• [PAGE EXTRACT]:
··········

The assassination of Saif al-Islam exposes just how fragile Libya’s stability remains beneath this veneer of progress. Despite the formal end of civil war in 2020, the country remains mired in political deadlock, divided between the Government of National Unity in Tripoli and the Libyan National Army in the east. Independent militias continue to define the political environment, with oil infrastructure frequently serving as a flashpoint for conflict.
Last year illustrated this volatility when a standoff erupted over control of the NOC. On May 29, the rival eastern government threatened to declare force majeure on oil exports due to what it described as “repeated assaults on the NOC” by the Tripoli-based government. The professional nature of Saif al-Islam’s killing has led analysts to speculate it may have been part of a coordinated effort by rival militias, which likely prompted the 444th Combat Brigade’s swift denial of involvement.
For many Libyan political actors, Saif al-Islam represented both a potential rallying point for Gaddafi-era networks and a spoiler to existing power balances between eastern and western forces. His removal carries significant implications for any future electoral process or reconciliation track, as it eliminates a figure who could have mobilized constituencies on both sides of Libya’s divide.
What’s Next
Saif al-Islam’s death marks the final blow to the Gaddafi family’s longstanding influence in Libyan politics. Although he announced his presidential candidacy in 2021, elections were indefinitely postponed and have yet to occur due to the ongoing political deadlock. His assassination removes one of the last potential bridges to constituencies that still harbor nostalgia for the pre-2011 era.
Gaddafi loyalists will likely weaponize the incident to shore up legitimacy and galvanize opposition against rival forces. His political camp has already framed the killing as a politically motivated assassination, appealing to the Libyan judiciary, the United Nations, and human rights organizations to ensure investigations identify not just the triggermen but the political instigators behind the attack.

··········

• [TO DO]: Reproduce the full passage on the assassination of Saif al-Islam, word for word and without any changes.

Stored records:
··········

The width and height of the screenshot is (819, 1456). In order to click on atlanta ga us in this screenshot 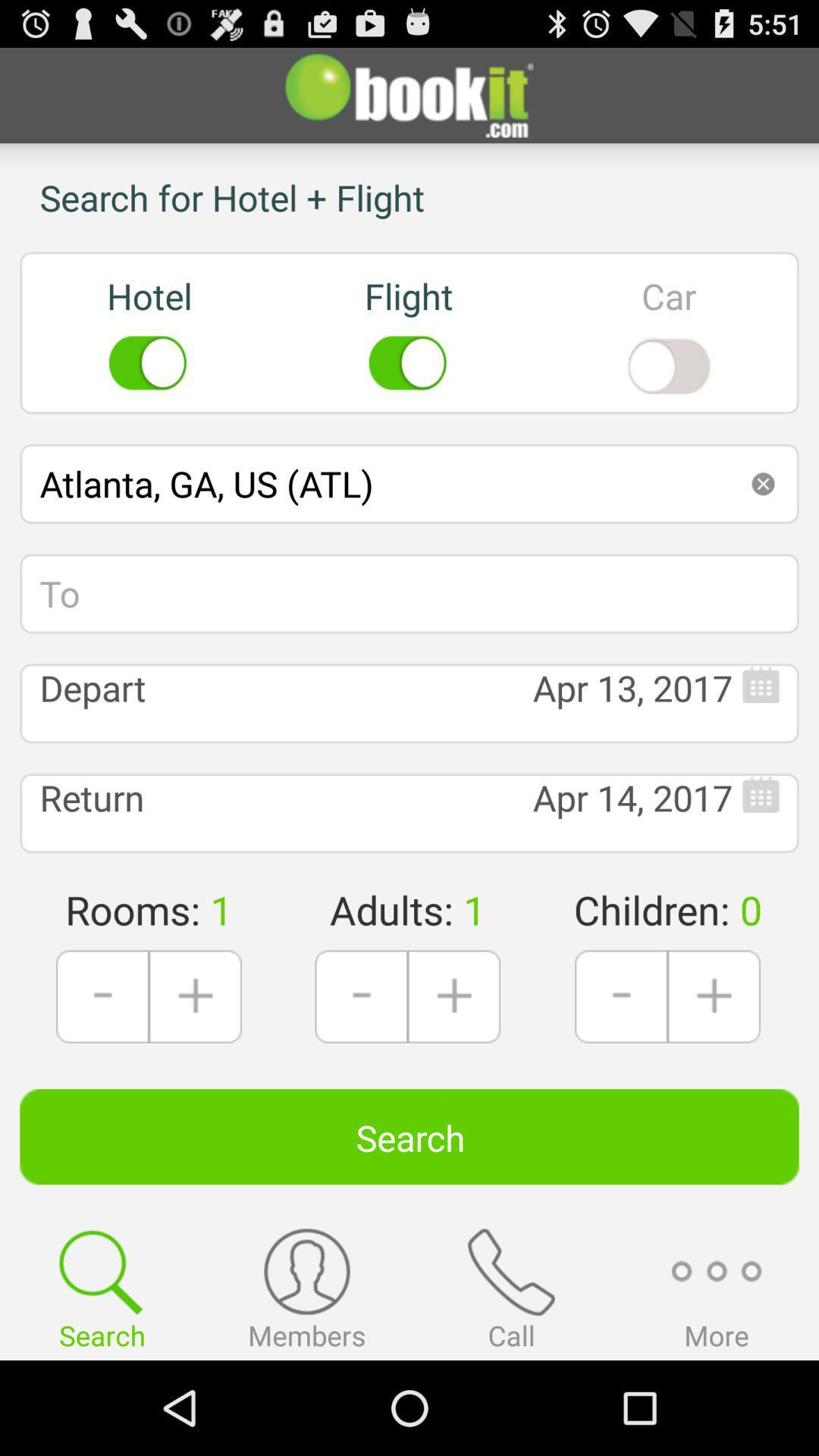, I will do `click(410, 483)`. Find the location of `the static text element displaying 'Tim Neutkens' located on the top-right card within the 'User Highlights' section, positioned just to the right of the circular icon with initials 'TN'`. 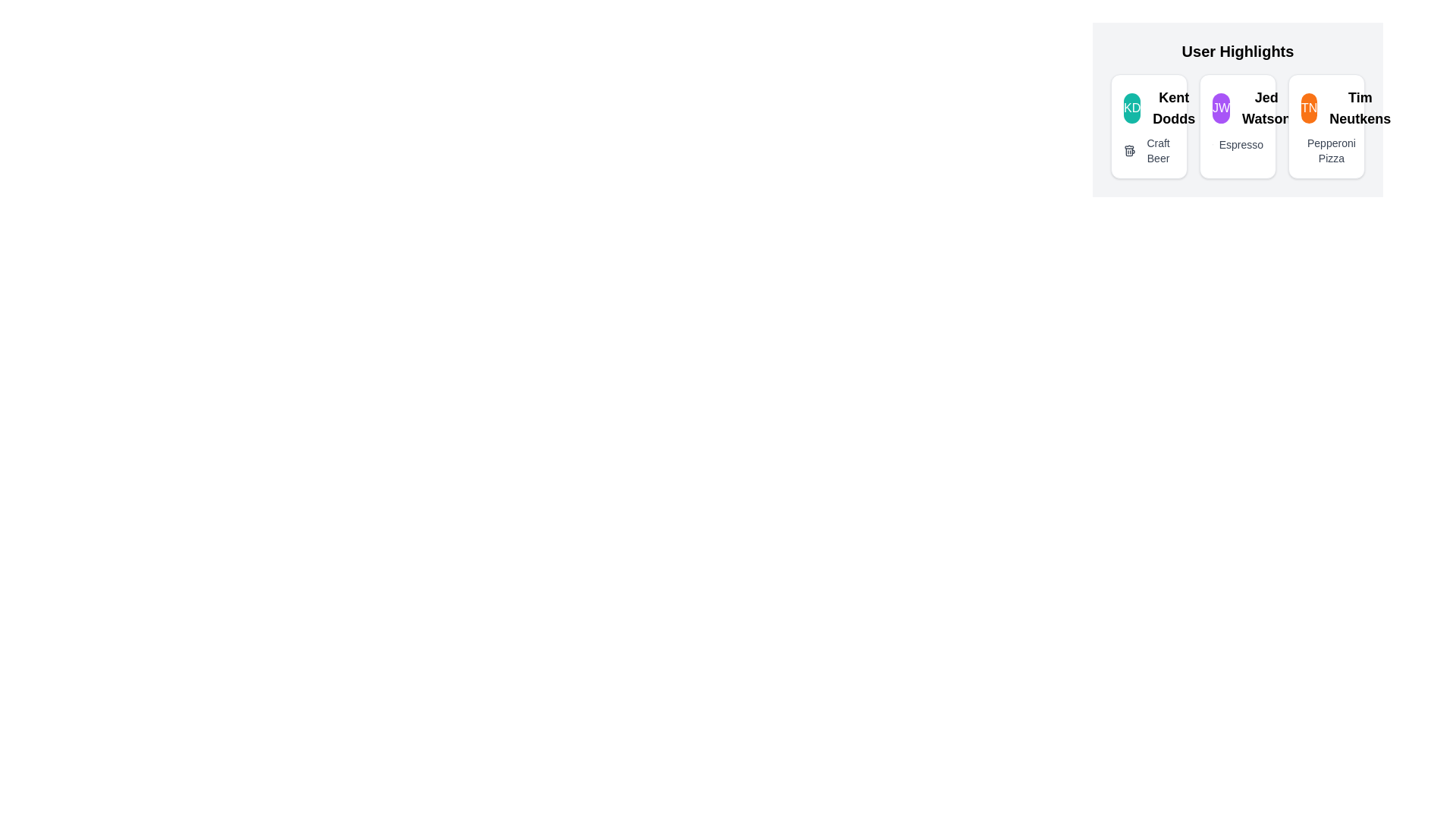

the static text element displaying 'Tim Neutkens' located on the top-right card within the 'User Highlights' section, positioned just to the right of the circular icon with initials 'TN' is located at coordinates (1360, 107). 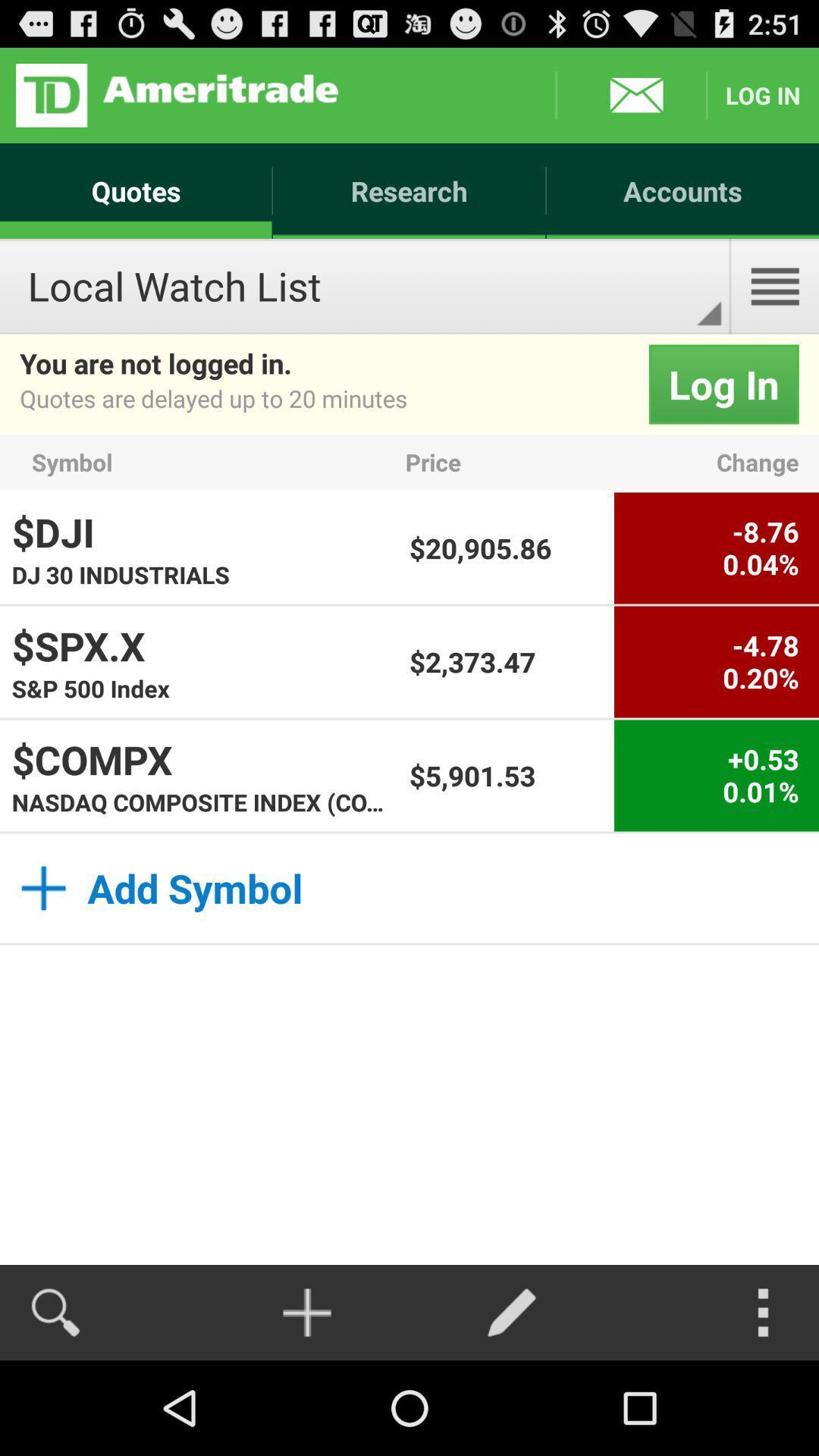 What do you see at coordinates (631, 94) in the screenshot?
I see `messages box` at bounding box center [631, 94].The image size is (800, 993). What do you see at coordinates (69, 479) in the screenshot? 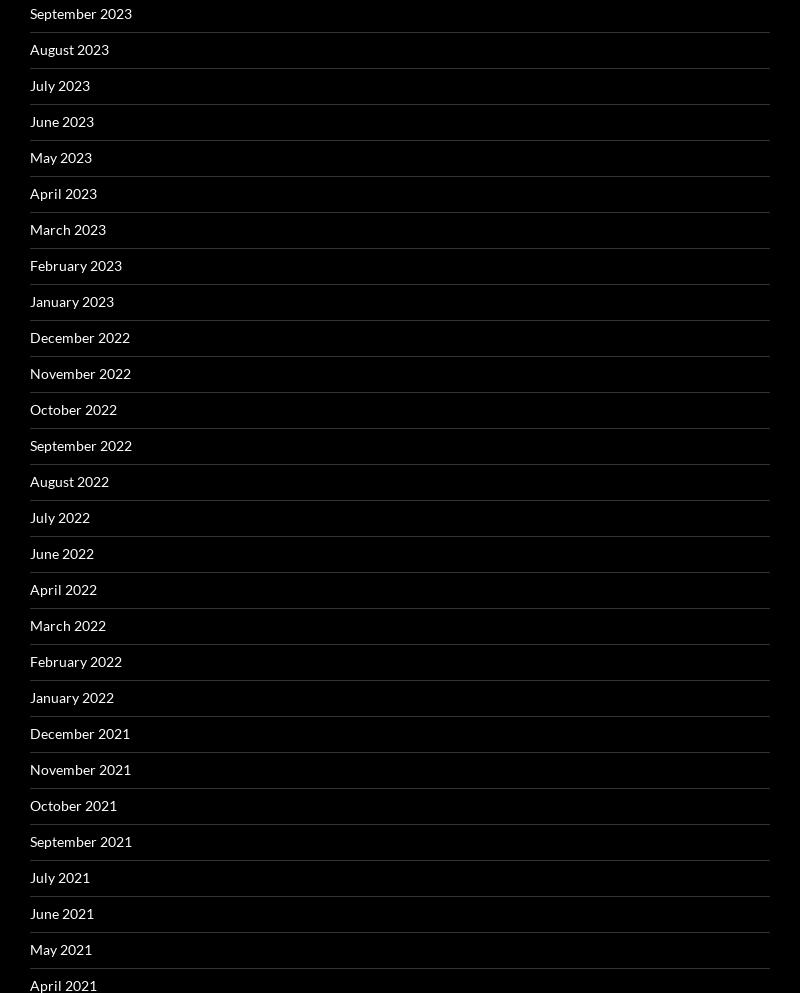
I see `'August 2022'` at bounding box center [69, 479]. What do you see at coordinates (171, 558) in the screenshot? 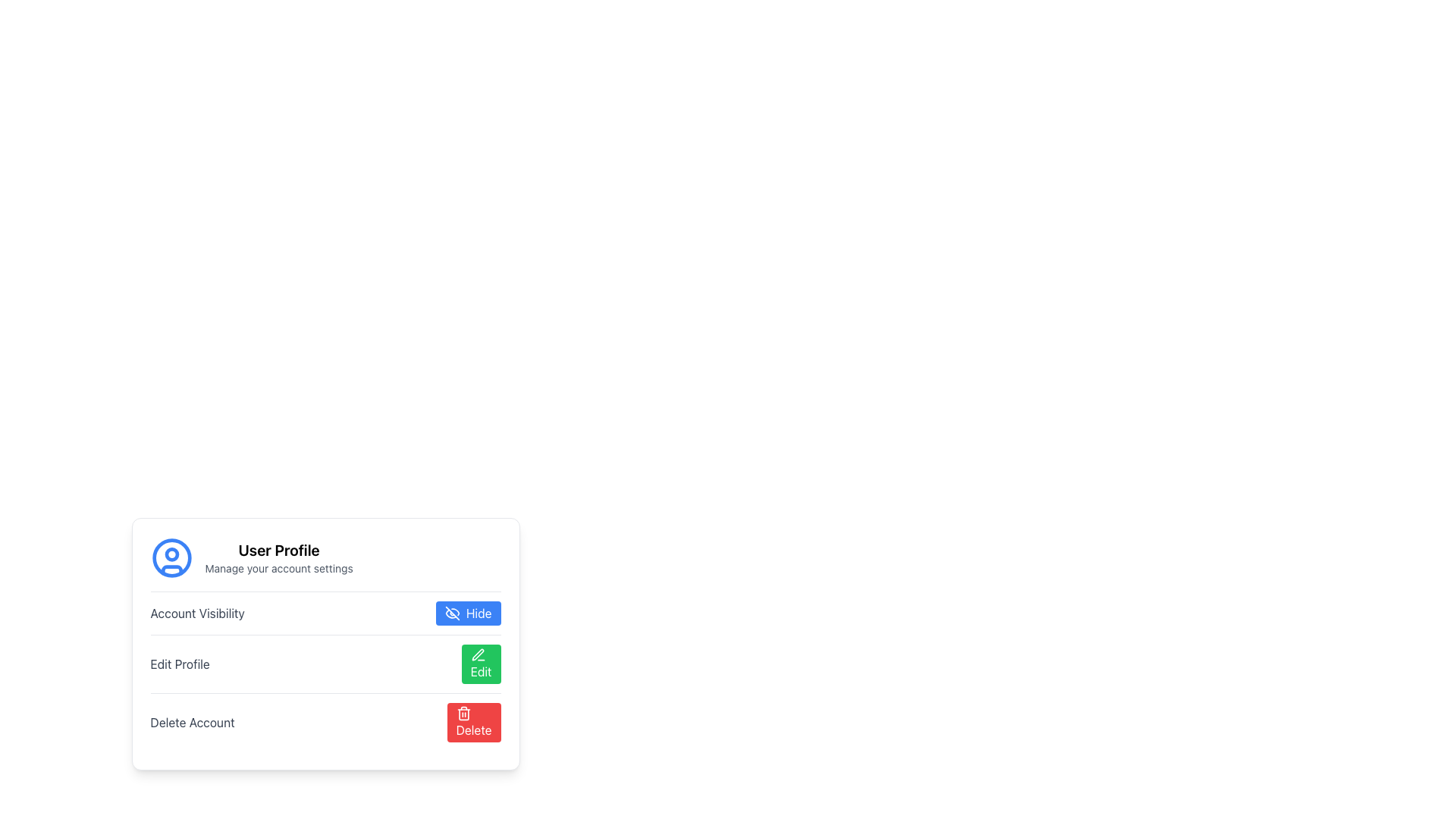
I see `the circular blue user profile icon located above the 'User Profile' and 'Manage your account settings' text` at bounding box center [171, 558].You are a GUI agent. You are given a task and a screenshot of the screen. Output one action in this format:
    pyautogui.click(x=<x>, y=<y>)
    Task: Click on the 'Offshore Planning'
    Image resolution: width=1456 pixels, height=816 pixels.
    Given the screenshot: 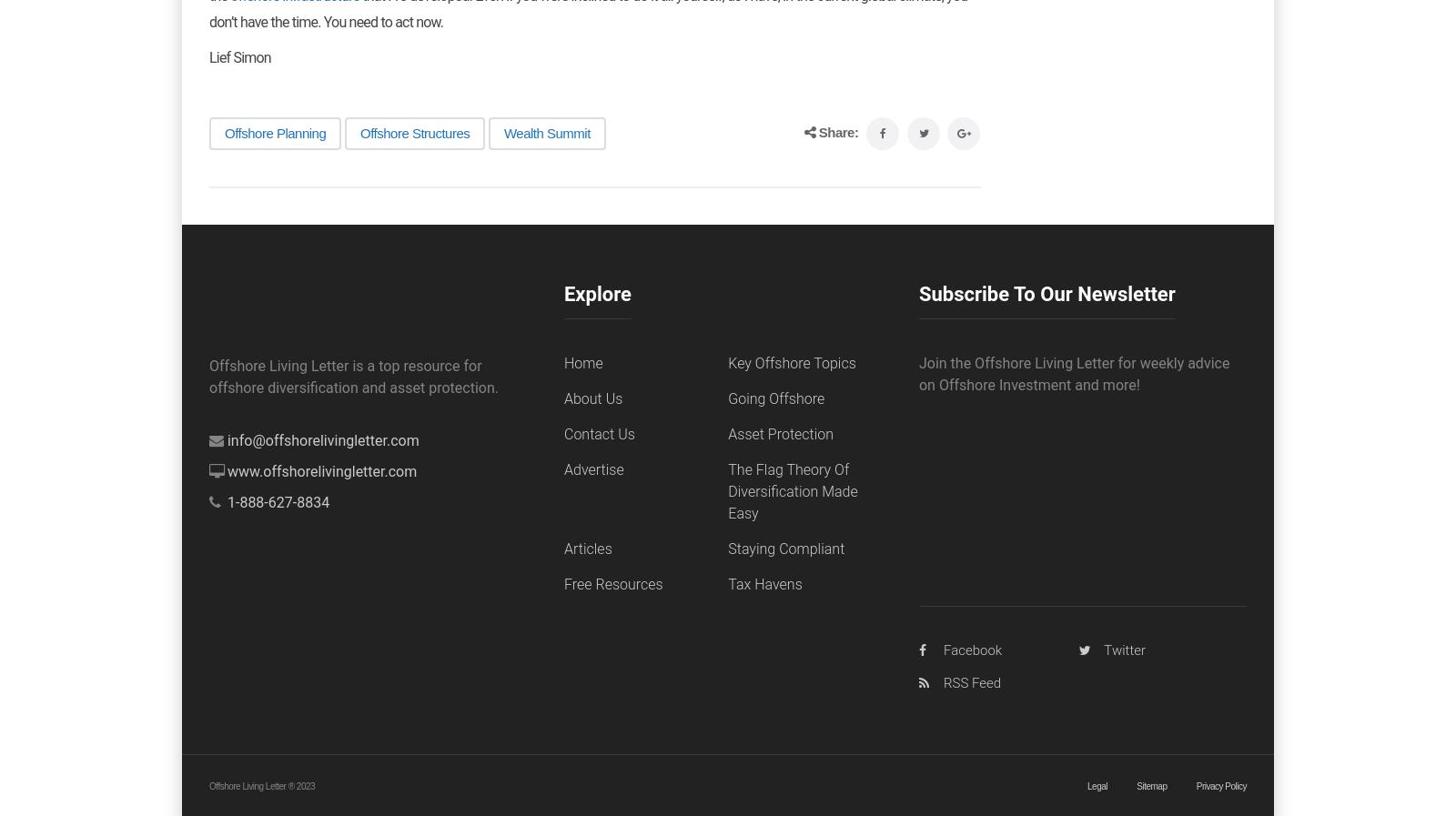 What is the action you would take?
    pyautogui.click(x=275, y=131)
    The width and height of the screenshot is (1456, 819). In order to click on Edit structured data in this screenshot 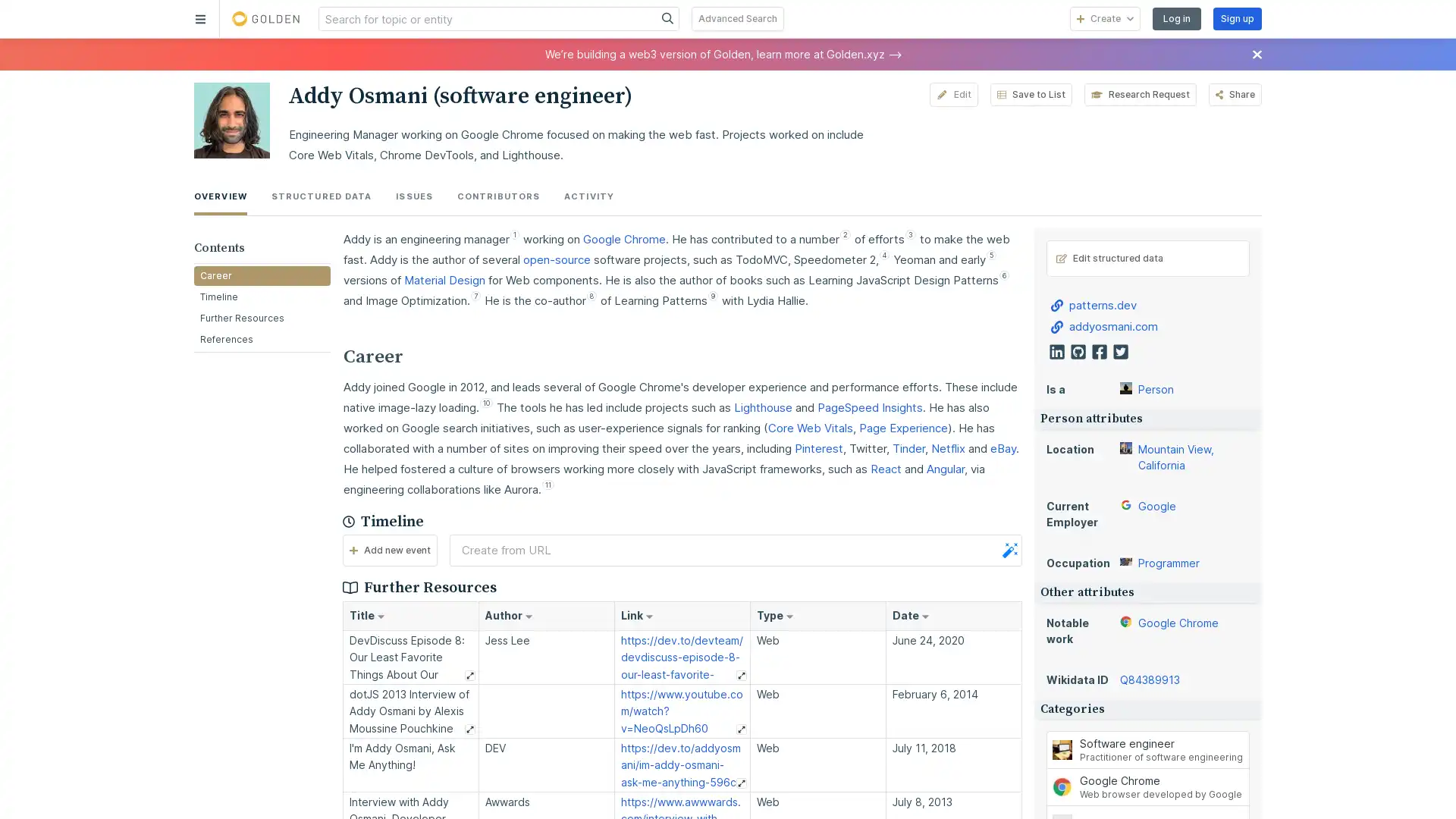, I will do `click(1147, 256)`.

··········

• [TASK OUTPUT]:
The assassination of Saif al-Islam exposes just how fragile Libya’s stability remains beneath this veneer of progress. Despite the formal end of civil war in 2020, the country remains mired in political deadlock, divided between the Government of National Unity in Tripoli and the Libyan National Army in the east. Independent militias continue to define the political environment, with oil infrastructure frequently serving as a flashpoint for conflict.
Last year illustrated this volatility when a standoff erupted over control of the NOC. On May 29, the rival eastern government threatened to declare force majeure on oil exports due to what it described as “repeated assaults on the NOC” by the Tripoli-based government. The professional nature of Saif al-Islam’s killing has led analysts to speculate it may have been part of a coordinated effort by rival militias, which likely prompted the 444th Combat Brigade’s swift denial of involvement.
For many Libyan political actors, Saif al-Islam represented both a potential rallying point for Gaddafi-era networks and a spoiler to existing power balances between eastern and western forces. His removal carries significant implications for any future electoral process or reconciliation track, as it eliminates a figure who could have mobilized constituencies on both sides of Libya’s divide.
What’s Next
Saif al-Islam’s death marks the final blow to the Gaddafi family’s longstanding influence in Libyan politics. Although he announced his presidential candidacy in 2021, elections were indefinitely postponed and have yet to occur due to the ongoing political deadlock. His assassination removes one of the last potential bridges to constituencies that still harbor nostalgia for the pre-2011 era.
Gaddafi loyalists will likely weaponize the incident to shore up legitimacy and galvanize opposition against rival forces. His political camp has already framed the killing as a politically motivated assassination, appealing to the Libyan judiciary, the United Nations, and human rights organizations to ensure investigations identify not just the triggermen but the political instigators behind the attack.